Pour rappel, les soutenances ont fait leur apparition à l’UAC dans certaines facultés avec le système des Licences Masters Doctorat (LMD) en 2012, un système inadapté à nos conditions d’étude car dans ce système, il faut un nombre maximum de 50 étudiants pour un enseignant. Un effectif qu’aucune faculté de nos universités publiques n’a jamais pu atteindre jusqu’à ce jour.

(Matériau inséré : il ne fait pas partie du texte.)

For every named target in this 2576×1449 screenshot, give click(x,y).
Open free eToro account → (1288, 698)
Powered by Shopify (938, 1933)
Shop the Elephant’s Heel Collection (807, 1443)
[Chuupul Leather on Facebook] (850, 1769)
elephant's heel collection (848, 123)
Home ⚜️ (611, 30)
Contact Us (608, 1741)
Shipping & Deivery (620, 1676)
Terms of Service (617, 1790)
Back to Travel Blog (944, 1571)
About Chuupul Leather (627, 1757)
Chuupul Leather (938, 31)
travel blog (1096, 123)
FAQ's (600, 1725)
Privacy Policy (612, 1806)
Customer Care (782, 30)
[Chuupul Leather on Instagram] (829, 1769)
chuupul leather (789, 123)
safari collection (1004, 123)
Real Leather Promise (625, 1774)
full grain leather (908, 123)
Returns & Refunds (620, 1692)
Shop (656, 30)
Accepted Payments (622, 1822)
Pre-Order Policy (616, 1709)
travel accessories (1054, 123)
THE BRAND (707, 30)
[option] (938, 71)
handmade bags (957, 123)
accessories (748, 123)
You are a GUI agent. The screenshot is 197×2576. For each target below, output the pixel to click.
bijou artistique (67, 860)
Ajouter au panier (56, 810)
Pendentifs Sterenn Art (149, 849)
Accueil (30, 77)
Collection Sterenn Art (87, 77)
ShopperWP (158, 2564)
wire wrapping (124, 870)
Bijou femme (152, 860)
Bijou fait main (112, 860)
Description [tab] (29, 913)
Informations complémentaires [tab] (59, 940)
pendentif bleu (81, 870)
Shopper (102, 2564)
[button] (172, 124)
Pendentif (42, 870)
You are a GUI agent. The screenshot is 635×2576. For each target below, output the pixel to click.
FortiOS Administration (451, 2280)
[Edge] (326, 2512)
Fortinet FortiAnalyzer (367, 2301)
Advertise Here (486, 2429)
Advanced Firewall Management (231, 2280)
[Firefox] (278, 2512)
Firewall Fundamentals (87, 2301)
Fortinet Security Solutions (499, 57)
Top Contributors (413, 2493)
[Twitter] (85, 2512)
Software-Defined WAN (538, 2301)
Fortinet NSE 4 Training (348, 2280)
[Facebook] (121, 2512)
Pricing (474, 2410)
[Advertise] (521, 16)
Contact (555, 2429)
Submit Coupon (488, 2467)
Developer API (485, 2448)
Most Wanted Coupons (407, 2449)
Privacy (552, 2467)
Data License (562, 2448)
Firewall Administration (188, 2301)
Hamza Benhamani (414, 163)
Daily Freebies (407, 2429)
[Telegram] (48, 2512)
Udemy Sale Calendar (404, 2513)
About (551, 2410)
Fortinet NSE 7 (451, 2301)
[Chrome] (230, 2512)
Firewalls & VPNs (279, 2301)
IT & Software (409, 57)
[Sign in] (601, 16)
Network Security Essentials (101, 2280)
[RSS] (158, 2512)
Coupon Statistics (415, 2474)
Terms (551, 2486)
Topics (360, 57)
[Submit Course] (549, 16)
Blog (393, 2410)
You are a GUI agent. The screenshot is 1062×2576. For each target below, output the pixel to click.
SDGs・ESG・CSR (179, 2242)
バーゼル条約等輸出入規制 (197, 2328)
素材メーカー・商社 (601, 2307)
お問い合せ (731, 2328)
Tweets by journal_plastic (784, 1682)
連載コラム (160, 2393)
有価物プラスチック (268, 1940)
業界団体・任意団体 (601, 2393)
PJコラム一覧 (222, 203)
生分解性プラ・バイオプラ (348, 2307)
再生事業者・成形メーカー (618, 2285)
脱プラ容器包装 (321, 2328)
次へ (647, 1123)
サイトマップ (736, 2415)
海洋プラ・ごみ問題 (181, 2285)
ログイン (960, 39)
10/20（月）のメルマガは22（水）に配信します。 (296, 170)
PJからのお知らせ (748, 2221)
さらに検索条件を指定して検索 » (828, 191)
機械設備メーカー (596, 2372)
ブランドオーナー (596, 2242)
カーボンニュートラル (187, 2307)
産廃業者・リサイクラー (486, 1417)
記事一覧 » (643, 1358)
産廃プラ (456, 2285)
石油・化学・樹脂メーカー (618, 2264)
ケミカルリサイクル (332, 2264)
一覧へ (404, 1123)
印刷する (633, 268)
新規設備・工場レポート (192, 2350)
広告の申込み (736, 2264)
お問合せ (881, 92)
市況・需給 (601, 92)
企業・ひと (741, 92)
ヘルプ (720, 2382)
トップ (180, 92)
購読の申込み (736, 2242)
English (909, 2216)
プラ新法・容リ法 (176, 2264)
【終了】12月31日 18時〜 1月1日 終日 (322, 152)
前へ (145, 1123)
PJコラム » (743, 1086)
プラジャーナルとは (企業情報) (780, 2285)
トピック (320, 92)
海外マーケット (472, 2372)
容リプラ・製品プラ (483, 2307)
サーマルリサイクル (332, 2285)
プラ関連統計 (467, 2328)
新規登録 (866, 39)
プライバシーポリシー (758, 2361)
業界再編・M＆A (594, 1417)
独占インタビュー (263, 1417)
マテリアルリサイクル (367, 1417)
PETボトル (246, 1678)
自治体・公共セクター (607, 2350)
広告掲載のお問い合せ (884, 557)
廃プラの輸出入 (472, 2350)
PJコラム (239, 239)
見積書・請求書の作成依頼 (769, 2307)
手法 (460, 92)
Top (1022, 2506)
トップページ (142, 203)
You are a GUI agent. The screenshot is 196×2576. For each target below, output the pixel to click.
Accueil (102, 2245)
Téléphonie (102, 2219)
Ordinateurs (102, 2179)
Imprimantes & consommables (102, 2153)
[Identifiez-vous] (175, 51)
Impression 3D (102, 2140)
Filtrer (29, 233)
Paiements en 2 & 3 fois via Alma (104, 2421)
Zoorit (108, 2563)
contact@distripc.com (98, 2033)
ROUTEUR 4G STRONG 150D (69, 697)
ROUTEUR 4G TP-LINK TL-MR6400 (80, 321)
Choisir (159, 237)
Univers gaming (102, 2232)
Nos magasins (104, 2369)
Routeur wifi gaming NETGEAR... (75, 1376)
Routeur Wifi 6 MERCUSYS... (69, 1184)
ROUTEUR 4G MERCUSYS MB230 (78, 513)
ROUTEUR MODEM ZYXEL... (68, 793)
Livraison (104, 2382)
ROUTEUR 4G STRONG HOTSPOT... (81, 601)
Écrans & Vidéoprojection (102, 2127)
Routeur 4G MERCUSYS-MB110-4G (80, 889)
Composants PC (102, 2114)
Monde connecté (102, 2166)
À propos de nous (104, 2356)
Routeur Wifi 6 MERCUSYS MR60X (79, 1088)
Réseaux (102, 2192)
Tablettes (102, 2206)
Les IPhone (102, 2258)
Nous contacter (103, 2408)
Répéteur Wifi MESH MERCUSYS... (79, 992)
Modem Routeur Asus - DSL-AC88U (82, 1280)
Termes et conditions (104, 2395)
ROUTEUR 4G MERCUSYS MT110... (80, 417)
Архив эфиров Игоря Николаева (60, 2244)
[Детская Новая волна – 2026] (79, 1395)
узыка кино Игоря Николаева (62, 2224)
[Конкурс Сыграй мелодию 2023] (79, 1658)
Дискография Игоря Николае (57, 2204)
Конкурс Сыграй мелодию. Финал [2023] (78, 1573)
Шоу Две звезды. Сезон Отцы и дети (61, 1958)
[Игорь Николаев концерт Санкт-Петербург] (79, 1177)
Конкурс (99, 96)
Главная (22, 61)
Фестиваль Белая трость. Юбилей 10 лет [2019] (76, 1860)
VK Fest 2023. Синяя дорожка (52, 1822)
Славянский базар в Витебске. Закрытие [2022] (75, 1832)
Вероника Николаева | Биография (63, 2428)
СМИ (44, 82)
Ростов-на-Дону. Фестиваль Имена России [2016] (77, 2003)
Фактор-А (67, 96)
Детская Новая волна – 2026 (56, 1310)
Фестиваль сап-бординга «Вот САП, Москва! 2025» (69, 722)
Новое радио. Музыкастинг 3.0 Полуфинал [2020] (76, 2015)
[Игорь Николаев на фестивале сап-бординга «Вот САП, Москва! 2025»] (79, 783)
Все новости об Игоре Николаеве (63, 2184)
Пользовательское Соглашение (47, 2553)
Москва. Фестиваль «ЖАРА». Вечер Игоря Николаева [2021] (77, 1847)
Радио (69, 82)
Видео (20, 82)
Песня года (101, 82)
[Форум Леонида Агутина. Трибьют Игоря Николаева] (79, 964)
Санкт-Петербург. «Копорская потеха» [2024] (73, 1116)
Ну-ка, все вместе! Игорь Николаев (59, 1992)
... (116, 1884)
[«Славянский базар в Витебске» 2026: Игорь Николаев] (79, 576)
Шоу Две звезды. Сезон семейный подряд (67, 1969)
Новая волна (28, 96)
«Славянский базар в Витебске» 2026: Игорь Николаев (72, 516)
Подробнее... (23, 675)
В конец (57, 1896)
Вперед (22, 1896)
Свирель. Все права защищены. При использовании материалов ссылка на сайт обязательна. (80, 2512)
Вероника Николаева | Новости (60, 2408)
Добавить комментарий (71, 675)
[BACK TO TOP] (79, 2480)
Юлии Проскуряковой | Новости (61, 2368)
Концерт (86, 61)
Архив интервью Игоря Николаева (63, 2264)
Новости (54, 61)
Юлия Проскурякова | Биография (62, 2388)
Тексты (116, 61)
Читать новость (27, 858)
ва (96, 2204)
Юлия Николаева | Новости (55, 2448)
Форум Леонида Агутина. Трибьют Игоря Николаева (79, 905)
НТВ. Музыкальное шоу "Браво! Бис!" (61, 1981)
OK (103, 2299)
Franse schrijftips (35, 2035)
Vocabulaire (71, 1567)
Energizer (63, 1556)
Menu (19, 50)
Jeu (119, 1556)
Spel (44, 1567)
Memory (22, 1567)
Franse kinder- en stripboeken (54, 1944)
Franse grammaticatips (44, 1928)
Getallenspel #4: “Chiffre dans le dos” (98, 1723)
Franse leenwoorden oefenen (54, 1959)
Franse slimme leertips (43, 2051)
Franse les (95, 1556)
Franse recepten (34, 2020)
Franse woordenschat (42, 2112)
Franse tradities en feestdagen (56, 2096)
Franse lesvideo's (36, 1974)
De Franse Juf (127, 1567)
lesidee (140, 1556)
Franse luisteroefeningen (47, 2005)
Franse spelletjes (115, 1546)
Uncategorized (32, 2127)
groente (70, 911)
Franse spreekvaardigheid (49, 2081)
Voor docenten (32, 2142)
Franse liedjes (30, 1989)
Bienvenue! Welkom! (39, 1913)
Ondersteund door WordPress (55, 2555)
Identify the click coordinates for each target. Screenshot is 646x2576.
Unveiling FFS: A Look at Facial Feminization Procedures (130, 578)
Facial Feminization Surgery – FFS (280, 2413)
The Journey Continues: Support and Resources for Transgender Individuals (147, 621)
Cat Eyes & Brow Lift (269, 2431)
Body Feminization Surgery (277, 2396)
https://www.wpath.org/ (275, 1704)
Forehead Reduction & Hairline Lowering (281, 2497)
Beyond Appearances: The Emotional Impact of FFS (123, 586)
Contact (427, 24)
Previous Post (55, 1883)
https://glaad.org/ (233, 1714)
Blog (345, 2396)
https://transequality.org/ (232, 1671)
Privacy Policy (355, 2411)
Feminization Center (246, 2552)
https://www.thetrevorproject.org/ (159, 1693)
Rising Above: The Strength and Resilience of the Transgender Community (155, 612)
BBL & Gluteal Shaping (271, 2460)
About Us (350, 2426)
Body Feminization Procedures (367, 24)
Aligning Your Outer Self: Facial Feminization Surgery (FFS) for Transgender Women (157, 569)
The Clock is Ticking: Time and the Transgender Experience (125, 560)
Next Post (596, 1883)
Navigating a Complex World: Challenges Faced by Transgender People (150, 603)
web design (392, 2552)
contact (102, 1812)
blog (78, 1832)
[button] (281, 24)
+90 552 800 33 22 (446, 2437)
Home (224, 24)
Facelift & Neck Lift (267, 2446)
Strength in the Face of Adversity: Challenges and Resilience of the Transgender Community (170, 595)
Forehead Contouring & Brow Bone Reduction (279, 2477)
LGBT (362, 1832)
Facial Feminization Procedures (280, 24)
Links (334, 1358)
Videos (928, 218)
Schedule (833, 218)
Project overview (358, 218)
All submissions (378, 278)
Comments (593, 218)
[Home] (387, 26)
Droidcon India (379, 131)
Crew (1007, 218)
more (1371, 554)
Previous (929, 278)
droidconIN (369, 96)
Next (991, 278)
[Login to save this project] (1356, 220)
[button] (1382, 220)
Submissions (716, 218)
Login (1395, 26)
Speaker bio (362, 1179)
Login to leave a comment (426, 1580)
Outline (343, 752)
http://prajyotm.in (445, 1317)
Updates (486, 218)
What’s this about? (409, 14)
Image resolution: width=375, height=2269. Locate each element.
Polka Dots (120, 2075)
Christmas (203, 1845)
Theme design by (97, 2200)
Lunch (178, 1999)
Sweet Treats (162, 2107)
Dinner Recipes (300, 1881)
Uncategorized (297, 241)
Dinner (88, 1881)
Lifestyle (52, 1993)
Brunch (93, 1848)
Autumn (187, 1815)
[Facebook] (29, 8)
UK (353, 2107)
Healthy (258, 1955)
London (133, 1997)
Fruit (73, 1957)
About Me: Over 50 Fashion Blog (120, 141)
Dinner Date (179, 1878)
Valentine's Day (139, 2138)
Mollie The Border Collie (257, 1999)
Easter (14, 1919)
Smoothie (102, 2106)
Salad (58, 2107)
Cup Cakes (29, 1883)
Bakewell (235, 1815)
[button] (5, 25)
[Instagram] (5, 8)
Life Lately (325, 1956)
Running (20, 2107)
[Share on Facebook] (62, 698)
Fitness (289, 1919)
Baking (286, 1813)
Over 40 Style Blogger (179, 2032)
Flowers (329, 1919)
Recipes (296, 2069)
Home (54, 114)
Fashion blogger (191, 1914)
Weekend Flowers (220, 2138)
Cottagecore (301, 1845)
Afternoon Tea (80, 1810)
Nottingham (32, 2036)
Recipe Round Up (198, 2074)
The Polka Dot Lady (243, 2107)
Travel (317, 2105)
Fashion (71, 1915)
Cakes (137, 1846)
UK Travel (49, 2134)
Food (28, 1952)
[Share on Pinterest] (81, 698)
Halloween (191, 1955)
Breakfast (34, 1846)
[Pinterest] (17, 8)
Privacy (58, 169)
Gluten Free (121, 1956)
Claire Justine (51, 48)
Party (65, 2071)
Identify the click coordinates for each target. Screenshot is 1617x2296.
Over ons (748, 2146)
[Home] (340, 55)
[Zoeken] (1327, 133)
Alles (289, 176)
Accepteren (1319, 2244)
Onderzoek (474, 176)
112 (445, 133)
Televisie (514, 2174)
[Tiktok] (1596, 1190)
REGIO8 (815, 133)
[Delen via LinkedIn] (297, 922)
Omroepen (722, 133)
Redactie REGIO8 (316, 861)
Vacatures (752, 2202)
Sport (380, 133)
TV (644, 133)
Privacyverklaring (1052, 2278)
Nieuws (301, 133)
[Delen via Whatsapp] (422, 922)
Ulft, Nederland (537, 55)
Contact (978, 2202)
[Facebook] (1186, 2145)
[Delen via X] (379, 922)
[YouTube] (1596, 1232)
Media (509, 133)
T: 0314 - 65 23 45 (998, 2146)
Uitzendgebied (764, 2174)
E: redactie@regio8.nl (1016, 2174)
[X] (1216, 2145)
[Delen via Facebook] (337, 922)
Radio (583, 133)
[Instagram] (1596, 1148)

Nous sommes tous d’accord que ce système ne marche pas dans notre contexte mais pour des questions d’intérêt, nos gouvernants l’ont imposé en l’état sans qu’aucune condition ne soit réunie pour son application. Au prime à bord, certains enseignants s’y sont opposés avec les organisations syndicales estudiantines mais lorsqu’ils ont compris qu’ils pouvaient se faire énormément d’argents avec ce machin de LMD, ils se sont désolidarisés de la lutte.
Entre autres avantages du LMD pour nos gouvernants et enseignants, vous avez la suppression de la maîtrise qui était gratuite et qui est appelé aujourd’hui Master 1 coûtant des centaines de milles alors que le contenu est pareil voire moins riche, dans certaines filières. Avec l’ancien système, l’enfant du paysan pouvait facilement aller au doctorat avec peu de ressources financières. Avec le système LMD, nous avions vu l’apparition tous azimuts des faux frais d’inscriptions pédagogiques, des frais de sortie pédagogiques et bien d’autres. En un mot, tout est mis en œuvre pour soutirer de l’argent à l’étudiant qui peine déjà à trouver deux repas par jour. Pour soutenir aujourd’hui à la FLLAC, il faut non seulement débourser d’énormes sommes mais le comble est que vous devriez être soumis au diktats et aux humeurs des enseignants qui peuvent vous faire tourner en bourrique pendant plusieurs années. Certains étudiants ont validé toutes les unités d’enseignement depuis plusieurs années mais n’ont pas encore leur diplôme juste parce que l’enseignant n’a pas le temps ou carrément parce que la filière n’organise pas encore les soutenances. Dans le même temps, certaines facultés qui font le même système LMD ne font pas soutenir leurs étudiants à la fin de leur formation.
Les revendications des étudiants de la FLLAC sont légitimes et cette grève revendiquant la suppression des soutenances dans ladite faculté est légitime et n’est qu’un ras-le-bol des milliers d’étudiants qui n’en peuvent plus. Je suis solidaire de leur revendication et j’y apporte tout mon soutien.»